Decapitation case moved to grand jury news gas utility boston


Deputy J.A. Conner with the Mercer County Sheriff’s Department testified that he found Mills when he answered a call the morning of April 1 about an unwanted person on a resident’s property. She was covered with blood, had a leather glove on her left hand, and a pocket knife clipped to the right-hand pocket of her pants. Conner said she “appeared to be very inebriated”. Conner then testified that Mills, who had a cut on her hand, told him that she had been attacked and thrown through a glass door. She would not name her attacker, and said she was homeless. Mills also gave a false name, but there were no records under that name.

Conner said Mills’s eyes were “heavily glazed” and she kept talking to an unseen person that she called “Daddy.” The Princeton Rescue Squad was contacted about treating any of her injuries, but she refused treatment. She became combative when told that she had to leave, stating that she wanted to “finish what she had started.”

Prosecuting Attorney George Sitler, who represented the state along with Assistant Prosecuting Attorney Anthony H. Heltzel, asked Conner if Mills appeared to be “oriented” and could answer questions about the date and who was president. Conner said Mills replied “Easter” and “Trump.”

When the Princeton Rescue Squad arrived, Mills said things such as “C’mon, let’s take the ambulance. We could have some fun,” before she resisted being placed in the cruiser, Conner testified. Mills also said it took eight people to put her into a cruiser the last time she was arrested, but there was no record of this; and she protested when her pocketknife was confiscated.

Mills kept talking while being driven to the department, kicking the cruiser’s partition between the back and front seats and screaming at times, saying she needed “to finish what she started” and to “get her stuff.” At one point, she said “he” could get Conner a car and pay him a large sum of money. Conner said he presumed that “he” was the “Daddy” that Mills kept talking to.

Attorney Joe Harvey, who is representing Mills with attorney John Byrd, asked Conner if he had any training in mental health. Conner replied that he did not. When asked if he could tell the difference between a mental health problem or inebriation, Conner stated that he could not.

When Harvey inquired how long it took Conner to respond after receiving that call about an unwanted person, Conner estimated that he was on scene within 20 to 25 minutes. Harvey then said that during this time, Mills was standing in a driveway, talking to a person called “Daddy” who wasn’t there.

Harvey later asked Detective L.L. Addair of the Mercer County Sheriff’s Department if a cause of death had been determined. Addair replied that the State Medical Examiner had told him that it would take six months to know the answer to that question; however, lacerations to the head were consistent with a wrench found at the scene.

Mills was first charged with second-degree murder, but this was later changed to first-degree murder. Addair testified that Mills had approached a man she knew, Joe Fleming, and asked him for cans of gasoline and to borrow his chainsaw, saying “she had to do this, she needed to do this.”

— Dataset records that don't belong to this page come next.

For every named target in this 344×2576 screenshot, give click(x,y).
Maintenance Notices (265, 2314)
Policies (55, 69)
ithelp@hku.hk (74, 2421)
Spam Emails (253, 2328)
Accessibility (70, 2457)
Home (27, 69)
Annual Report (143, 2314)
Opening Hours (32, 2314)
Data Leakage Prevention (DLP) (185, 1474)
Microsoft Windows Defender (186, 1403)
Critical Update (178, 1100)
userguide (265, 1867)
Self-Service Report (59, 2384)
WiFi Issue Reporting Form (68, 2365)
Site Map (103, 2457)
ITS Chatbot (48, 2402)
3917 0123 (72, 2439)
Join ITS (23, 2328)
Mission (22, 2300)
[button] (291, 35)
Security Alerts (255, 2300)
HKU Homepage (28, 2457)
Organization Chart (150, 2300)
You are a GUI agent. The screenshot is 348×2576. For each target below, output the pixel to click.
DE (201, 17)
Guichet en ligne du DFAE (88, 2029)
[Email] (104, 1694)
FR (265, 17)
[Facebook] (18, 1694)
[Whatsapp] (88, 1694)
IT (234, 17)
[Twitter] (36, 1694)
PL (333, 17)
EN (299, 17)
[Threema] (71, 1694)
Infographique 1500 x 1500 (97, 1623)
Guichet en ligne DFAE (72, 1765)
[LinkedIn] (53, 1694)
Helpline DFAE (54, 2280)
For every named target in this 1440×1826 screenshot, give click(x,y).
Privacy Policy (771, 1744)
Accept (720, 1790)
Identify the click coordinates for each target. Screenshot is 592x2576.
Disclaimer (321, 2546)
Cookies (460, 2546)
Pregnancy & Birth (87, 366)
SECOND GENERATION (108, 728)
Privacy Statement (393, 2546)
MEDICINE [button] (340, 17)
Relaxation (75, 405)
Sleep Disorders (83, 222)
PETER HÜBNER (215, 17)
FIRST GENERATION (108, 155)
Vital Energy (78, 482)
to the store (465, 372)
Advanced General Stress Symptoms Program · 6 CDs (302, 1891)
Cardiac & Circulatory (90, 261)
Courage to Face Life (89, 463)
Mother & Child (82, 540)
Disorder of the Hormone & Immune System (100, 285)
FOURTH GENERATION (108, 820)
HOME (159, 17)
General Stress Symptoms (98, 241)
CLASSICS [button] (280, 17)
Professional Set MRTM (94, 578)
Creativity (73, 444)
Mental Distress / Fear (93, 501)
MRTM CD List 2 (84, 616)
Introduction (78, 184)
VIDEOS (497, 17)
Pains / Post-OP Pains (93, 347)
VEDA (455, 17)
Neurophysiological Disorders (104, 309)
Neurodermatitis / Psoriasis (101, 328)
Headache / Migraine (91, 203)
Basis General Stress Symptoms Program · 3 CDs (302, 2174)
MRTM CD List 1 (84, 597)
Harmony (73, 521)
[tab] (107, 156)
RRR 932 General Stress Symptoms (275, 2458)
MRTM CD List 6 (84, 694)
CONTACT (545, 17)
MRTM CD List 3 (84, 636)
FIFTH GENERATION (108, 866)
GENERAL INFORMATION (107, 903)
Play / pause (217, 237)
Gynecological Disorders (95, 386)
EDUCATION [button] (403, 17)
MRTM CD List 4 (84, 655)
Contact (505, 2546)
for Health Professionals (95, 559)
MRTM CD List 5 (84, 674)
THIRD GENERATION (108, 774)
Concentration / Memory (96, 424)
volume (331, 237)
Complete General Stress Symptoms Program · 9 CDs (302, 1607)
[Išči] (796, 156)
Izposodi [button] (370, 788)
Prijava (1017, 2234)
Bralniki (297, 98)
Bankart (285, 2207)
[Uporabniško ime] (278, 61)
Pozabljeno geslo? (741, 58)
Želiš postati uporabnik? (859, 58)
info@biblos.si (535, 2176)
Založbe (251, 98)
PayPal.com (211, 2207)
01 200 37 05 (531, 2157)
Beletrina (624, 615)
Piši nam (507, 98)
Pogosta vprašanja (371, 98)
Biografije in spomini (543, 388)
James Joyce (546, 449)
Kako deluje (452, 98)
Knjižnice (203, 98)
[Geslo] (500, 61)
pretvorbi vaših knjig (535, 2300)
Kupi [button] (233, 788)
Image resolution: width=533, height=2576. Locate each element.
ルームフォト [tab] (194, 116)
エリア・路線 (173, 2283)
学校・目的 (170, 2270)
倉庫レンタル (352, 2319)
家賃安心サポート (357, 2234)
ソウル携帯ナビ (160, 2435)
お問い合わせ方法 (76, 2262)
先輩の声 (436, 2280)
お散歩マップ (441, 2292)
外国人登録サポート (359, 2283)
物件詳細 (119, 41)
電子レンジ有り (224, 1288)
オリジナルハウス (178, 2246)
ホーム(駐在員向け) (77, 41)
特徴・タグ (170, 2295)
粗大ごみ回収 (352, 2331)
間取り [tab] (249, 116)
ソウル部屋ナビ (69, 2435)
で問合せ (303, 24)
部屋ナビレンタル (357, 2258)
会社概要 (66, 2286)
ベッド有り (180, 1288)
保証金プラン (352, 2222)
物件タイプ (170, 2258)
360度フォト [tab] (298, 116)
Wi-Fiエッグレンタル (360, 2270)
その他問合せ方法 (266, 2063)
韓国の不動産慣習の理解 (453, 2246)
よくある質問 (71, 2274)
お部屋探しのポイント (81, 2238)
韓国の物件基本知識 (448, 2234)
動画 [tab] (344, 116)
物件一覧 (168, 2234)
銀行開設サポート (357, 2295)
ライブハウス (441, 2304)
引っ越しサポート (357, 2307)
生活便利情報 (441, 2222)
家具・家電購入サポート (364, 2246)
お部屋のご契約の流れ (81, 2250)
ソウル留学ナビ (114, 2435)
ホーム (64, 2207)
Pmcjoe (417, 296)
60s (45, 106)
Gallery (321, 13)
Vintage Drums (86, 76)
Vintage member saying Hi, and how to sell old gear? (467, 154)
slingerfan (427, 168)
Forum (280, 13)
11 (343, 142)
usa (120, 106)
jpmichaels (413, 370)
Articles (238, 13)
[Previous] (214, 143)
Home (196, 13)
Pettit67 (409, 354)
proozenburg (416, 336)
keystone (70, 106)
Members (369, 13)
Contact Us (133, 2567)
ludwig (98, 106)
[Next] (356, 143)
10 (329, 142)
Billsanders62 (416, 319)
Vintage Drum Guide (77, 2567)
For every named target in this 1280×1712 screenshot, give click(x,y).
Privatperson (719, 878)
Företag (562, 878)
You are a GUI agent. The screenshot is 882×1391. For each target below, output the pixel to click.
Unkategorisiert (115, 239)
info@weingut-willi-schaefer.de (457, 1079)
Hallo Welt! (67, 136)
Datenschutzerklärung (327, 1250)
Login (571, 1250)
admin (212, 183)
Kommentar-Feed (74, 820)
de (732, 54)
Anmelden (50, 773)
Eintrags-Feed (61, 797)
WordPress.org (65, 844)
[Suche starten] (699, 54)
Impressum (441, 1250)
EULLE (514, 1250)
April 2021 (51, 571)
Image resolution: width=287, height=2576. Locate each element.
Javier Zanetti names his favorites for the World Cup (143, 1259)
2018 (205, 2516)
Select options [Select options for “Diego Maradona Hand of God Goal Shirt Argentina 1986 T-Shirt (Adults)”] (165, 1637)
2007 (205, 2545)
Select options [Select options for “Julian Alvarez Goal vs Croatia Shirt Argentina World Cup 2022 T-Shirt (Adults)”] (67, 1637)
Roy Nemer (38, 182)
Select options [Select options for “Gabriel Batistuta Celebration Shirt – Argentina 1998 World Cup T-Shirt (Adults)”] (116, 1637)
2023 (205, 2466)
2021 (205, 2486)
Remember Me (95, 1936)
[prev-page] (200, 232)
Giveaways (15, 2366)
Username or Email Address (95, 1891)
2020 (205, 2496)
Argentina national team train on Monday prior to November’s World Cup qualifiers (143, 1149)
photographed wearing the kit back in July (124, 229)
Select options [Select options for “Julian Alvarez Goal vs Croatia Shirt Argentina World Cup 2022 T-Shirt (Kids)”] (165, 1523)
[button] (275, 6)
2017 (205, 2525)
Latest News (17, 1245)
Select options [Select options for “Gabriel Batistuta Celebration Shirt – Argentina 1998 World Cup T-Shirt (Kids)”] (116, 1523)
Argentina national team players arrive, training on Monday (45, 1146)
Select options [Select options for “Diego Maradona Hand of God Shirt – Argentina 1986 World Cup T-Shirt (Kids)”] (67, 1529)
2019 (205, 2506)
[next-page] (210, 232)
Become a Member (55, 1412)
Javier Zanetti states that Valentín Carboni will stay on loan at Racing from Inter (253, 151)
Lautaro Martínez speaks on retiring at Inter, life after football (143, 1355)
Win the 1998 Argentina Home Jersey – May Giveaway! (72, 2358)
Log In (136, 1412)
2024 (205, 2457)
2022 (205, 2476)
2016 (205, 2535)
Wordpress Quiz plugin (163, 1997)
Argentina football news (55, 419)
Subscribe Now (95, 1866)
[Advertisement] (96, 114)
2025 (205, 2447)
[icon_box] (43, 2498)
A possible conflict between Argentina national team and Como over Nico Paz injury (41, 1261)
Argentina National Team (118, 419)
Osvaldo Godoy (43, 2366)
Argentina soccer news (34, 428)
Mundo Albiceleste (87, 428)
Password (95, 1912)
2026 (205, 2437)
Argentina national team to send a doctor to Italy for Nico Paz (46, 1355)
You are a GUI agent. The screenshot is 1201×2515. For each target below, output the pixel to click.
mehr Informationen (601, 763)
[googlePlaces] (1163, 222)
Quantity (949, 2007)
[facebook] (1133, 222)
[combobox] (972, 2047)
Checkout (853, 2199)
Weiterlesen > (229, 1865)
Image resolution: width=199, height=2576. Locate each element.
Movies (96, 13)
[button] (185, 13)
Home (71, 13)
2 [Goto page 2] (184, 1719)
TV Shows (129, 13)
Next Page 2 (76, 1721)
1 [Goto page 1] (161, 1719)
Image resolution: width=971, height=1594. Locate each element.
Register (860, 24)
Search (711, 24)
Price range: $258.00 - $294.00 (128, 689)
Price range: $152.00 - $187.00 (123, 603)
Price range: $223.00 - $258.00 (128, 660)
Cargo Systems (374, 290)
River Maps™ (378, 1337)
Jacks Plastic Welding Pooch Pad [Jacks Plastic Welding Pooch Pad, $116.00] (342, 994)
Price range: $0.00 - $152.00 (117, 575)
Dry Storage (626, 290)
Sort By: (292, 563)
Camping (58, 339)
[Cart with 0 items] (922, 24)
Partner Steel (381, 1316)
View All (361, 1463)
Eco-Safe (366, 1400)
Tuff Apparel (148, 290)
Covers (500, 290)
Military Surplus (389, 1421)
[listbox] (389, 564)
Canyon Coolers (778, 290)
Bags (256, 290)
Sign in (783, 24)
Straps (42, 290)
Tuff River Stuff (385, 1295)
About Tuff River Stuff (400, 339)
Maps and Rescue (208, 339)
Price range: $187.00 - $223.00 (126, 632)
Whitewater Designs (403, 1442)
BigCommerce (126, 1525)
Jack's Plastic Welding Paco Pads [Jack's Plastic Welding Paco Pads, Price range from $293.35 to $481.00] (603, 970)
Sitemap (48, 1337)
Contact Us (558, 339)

Addair later said that Mills visited Fleming twice. On the first visit, she wanted to use his chainsaw and vehicle, and later returned and asked about gasoline. The case was still under investigation Friday, and the sequence of events – whether Mills asked about a chainsaw and gas occurred before or after White’s death – was still being determined.

White’s body was found in the bedroom, Addair said. Due to the blood splatter on its walls, four knives found in the house and one in a vehicle parked outside, it was determined that he was decapitated in the bedroom. One of the knives was found on a desk and other on a TV stand, and one under the victim’s body. A glove matching the one Mills was wearing when Conner found her was discovered in the house.

White’s body had multiple stab wounds and a large laceration to the chest, Addair said. The vehicle, registered to Mill’s mother, which was parked outside White’s home, had blood and hair on the hood, and blood in the passenger area. It was “almost out of gas.” When Harvey asked Addair about whether Mills had a rational reason to walk through the woods from White’s home to where she was found, Addair again referred to the vehicle being almost out of fuel.